> Problem description: Type each record below again, with the same words.

[[ Source data, beginning ]]

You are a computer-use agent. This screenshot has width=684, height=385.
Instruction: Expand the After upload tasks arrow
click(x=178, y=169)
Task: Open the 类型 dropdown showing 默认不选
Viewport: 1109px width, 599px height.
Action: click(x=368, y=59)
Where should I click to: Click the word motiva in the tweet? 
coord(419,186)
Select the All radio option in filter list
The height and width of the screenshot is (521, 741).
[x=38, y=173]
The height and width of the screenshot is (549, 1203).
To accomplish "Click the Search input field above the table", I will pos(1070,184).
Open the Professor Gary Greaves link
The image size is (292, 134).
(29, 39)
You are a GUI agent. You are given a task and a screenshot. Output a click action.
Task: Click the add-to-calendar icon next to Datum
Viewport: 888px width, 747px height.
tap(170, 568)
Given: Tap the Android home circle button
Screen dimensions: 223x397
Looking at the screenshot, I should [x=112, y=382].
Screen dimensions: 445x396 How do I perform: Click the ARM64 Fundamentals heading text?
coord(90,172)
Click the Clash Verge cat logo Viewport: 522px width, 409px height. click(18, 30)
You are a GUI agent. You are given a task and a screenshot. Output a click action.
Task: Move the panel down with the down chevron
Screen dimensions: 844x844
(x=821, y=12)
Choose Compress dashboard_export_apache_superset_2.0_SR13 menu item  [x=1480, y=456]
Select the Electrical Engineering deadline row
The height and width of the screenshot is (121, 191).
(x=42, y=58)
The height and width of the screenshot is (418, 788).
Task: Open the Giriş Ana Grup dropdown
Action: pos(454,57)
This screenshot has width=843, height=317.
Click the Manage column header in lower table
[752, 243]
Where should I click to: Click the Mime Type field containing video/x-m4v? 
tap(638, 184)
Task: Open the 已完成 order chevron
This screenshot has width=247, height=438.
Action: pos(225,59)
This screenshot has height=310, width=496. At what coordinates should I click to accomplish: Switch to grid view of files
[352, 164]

[[ Source data, end ]]

> Output of the exercise:
You are a computer-use agent. This screenshot has width=684, height=385.
Instruction: Expand the After upload tasks arrow
click(x=178, y=169)
Task: Open the 类型 dropdown showing 默认不选
Viewport: 1109px width, 599px height.
Action: click(x=368, y=59)
Where should I click to: Click the word motiva in the tweet? 
coord(419,186)
Select the All radio option in filter list
The height and width of the screenshot is (521, 741).
[x=38, y=173]
The height and width of the screenshot is (549, 1203).
To accomplish "Click the Search input field above the table", I will pos(1070,184).
Open the Professor Gary Greaves link
The image size is (292, 134).
(29, 39)
You are a GUI agent. You are given a task and a screenshot. Output a click action.
Task: Click the add-to-calendar icon next to Datum
Viewport: 888px width, 747px height.
tap(170, 568)
Given: Tap the Android home circle button
Screen dimensions: 223x397
Looking at the screenshot, I should [x=112, y=382].
Screen dimensions: 445x396 How do I perform: Click the ARM64 Fundamentals heading text?
coord(90,172)
Click the Clash Verge cat logo Viewport: 522px width, 409px height. click(18, 30)
You are a GUI agent. You are given a task and a screenshot. Output a click action.
Task: Move the panel down with the down chevron
Screen dimensions: 844x844
(x=821, y=12)
Choose Compress dashboard_export_apache_superset_2.0_SR13 menu item  [x=1480, y=456]
Select the Electrical Engineering deadline row
The height and width of the screenshot is (121, 191).
(x=42, y=58)
The height and width of the screenshot is (418, 788).
Task: Open the Giriş Ana Grup dropdown
Action: pos(454,57)
This screenshot has width=843, height=317.
Click the Manage column header in lower table
[752, 243]
Where should I click to: Click the Mime Type field containing video/x-m4v? 
tap(638, 184)
Task: Open the 已完成 order chevron
This screenshot has width=247, height=438.
Action: pos(225,59)
This screenshot has height=310, width=496. At what coordinates should I click to accomplish: Switch to grid view of files
[352, 164]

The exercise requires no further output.